After more research, I discovered that the type of simulation I'm after is typically referred to as height-field water. Essentially the water is modelled as a height-field, which allows ripples etc, but doesn't allow splash or tearing, since the water can only have one height at a given point. What was more interesting was that I saw the same implementation [more or less], but this time with a full explanation of the logic behind it. It actually transpires to be a real physics based implementation, albeit a very simplified one! 

Essentially it is based on the fact that the force acting on a column element in the grid is proportional to its height relative to its neighbours. The velocity of the water interface can therefore be derived from that, and from there, the height at each point, for any given time. In other words, the taller any point is above its neighbours, the more it accelerates downward, and vice versa.

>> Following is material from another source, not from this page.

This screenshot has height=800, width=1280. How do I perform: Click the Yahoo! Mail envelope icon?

Buoyed up by this discovery [I love a good pun, you know that], I re-implemented the code. After a bunch of cock-ups because I forgot that I was reading the same array of heights as I was writing too, I got to something fairly well-behaved. Nevertheless, the ripples were still a bit weird and square, but I realised this is because I was perturbing a single element to initiate the ripple, so I wrote code to perturb a circular patch instead - essentially make a small bulge. This gave much nicer ripples.

Finally I have implemented code to add obstacles to the grid - basically to allow me to draw regions that are 'not water'. These are held fixed at zero height, which is probably a nasty hack, but seems to give good ripple reflections anyhow.

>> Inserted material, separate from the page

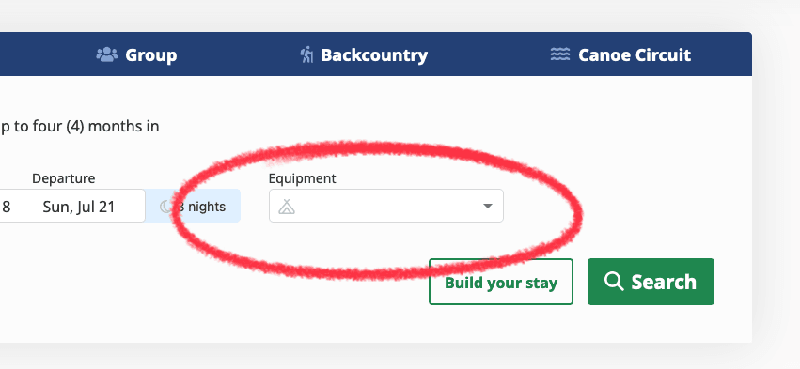
Task: Click the tent icon in Equipment field
Action: (x=287, y=206)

There's not a lot to see, but please notice and appreciate the ripples coming off the blue blob, especially how they are distorted by the non-straight edge. Yeah, this is how I get my thrills.

Next step is probably to find a nicer way to render the surface - it's currently based directly on height, but that gives some 'meh' results, especially the white 'blips' which each bulge is initialised. Ideally I'd render it as something closer to reflection and caustics. I need to decide if I want to do that by hand [I have code I created before that could potentially do it] or whether I just export to Blender using Openvdb Volumes and render there with full ray traced sexiness.... 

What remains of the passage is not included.